本文
• • • • •

誰にだって人生でひとつやふたつぐらい、忘れられないできごとがあるだろう。
あの夏の想い出、青春の1ページ、あわてて病院に駆けつけた寒い冬の日、仕事で成果をあげた日…。

平々凡々な毎日でそんなイベントはなかなか起きないのだが、昨日はわたしのキャリアにおいて、いや人生においてといっても過言ではないぐらい、重要なできごとがあった。

しかし、今はそんなふうに思っていても、時が経てば記憶も薄れてしまうかもしれない。
忘れたくない昨日のことを、ここに書き遺しておきたいと思う。

∽∽∽

昨日は1件の商談があった。

そもそもの入口は、その数日前にいただいたごくふつうの問い合わせ。
でも「なんかチャンスの匂い」を嗅ぎとったのは確かだ。

資料づくりも自然と熱が入る。
このままでもおそらく、受注にはつながるだろう。
しかしもうすこしなにか工夫できる気がしてならない。

資料をひと通りつくり終えてもなお迷いは消えなかった。
なにか足りない気がする。でもその「なにか」がわからない。

わたし、こういうときの図々しさには自信がある。
恐れ多くも祝日に師匠を呼び出し、2時間みっちりアドバイスをいただいた。

まるで自分では思い浮かばない内容だったが、まさしくわたしが求めていたスパイスだった。
…ただし、今の自分にとってはチャレンジングな内容でもある。
これぞスパイシー。

• • • • •

提供資料
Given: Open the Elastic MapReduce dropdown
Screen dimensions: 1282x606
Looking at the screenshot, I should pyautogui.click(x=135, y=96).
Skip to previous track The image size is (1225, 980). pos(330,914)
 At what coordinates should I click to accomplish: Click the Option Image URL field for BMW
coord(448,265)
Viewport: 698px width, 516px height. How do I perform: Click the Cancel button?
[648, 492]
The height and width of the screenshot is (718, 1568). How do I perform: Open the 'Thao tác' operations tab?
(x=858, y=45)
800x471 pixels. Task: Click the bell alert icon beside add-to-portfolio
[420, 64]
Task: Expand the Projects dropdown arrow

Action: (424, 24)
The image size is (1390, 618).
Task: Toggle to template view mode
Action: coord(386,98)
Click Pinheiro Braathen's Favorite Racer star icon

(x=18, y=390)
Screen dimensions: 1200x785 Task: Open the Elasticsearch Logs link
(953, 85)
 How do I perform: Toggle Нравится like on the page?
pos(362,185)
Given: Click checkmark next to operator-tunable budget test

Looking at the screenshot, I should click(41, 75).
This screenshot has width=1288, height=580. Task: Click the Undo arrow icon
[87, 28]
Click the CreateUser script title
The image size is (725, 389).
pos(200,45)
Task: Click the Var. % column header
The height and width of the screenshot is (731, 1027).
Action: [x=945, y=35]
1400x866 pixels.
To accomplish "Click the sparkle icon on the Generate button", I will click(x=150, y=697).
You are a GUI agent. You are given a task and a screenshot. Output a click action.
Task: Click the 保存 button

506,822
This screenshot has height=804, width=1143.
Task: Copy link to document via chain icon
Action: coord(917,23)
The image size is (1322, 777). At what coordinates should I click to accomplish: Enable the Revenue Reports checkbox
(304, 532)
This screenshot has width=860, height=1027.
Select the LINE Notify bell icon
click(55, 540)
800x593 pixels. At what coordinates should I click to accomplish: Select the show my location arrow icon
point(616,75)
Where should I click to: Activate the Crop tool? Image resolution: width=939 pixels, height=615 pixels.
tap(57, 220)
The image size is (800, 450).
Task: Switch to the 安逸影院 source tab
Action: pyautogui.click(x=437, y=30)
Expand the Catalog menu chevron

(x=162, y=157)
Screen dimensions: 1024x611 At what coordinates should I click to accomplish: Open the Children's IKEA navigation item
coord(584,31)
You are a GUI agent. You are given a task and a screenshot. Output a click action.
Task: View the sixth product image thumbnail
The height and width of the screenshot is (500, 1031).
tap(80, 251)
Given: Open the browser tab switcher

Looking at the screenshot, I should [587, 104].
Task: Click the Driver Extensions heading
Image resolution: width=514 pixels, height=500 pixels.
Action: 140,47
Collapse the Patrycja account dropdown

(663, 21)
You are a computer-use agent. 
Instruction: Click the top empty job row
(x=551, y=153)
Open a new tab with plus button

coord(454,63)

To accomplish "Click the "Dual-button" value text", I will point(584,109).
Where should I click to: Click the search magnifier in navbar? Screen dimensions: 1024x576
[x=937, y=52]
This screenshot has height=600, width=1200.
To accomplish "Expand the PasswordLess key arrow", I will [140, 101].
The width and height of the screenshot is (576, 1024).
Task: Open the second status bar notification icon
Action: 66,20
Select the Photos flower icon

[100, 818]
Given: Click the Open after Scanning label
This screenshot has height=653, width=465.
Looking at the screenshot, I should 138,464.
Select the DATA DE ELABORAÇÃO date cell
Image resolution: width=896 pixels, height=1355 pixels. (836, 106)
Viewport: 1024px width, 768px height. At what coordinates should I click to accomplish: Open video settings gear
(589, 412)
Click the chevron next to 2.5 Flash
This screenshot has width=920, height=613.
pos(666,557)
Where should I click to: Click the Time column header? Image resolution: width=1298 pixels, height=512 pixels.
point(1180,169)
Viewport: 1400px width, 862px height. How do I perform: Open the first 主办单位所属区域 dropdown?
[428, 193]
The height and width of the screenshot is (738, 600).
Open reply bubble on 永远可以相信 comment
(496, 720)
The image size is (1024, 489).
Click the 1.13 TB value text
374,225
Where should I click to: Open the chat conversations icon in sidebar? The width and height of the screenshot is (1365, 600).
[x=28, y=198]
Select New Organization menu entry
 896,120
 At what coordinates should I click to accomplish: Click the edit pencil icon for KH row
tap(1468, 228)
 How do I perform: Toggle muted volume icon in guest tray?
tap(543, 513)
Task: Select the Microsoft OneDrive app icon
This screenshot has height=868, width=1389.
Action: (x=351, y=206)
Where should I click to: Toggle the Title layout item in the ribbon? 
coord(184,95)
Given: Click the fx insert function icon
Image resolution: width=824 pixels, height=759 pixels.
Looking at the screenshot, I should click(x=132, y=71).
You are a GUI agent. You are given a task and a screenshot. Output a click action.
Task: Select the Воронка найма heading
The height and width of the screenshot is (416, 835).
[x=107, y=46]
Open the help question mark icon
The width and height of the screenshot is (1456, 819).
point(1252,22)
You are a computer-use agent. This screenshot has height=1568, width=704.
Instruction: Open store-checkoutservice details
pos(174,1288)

• • • • •

課題 A
本文について、次の問いに答えなさい。
(i) 昨日あった商談は何件か。
(ii) 商談のそもそもの入口となったのは何か。
(iii) 師匠を呼び出したのはどんな日で、アドバイスは何時間だったか。
課題 B
本文のうち「資料づくりも自然と熱が入る」で始まる段落を、要点を残して箇条書きに改めなさい。
課題 C
商談の想い出をつづった本文を、最後の文のあとから書き継ぎなさい。
一覧は本文とは別の資料です。

解答 A
(i) 1件
(ii) その数日前にいただいたごくふつうの問い合わせ
(iii) 祝日で、2時間

解答 B
・資料づくりに自然と熱が入る。
・このままでもおそらく受注にはつながる。
・それでも、もうすこし工夫できる気がしてならない。

解答 C
もともと数ページだった商談資料は倍のボリュームになった。
あれだけ的確なアドバイスをいただいたはずなのに、いざスライドにするとなると難儀する。
ああでもない、こうでもないと切ったり貼ったりを繰り返し、ようやく完成した頃には外がうっすら明るくなっていた。

別に途中で切り上げて床についてもよかったのだが、どうにも止められなかった。

∽∽∽

商談当日。

商談の前に、ロープレを依頼した。
パートナーにはクライアントになりきってもらって、とくに不安なポイントに絞って予行演習に取り組んだ。

…ボロボロだった。
声は上ずるし、緊張で舞い上がりすぎて、商談の場に似つかわしくないサンシャイン池崎さんのようなテンションになってしまった。

「説明せねば」と焦るあまり、相手の発言にかぶせてしまう。
ヒアリングもぜんぜんできていない。

ただの押し売り池崎だった。

事前に「このあと本番の商談があるので、自信をつけたい。フィードバックはやさしめでお願いします」と伝えておいてよかった。

とってもやさしいフィードバックと、熱い励ましをもらう。

すぐに資料をすこしだけ手直しし、外の空気を吸ってこようと散歩に出た。

∽∽∽

自分の足取りや、周囲の景色、風の匂い、川が流れる音に集中しようとしても、どうしても商談のことが頭をよぎる。

外の空気をたっぷり吸い込むんだと意識して深く呼吸しても、腹から吸えない。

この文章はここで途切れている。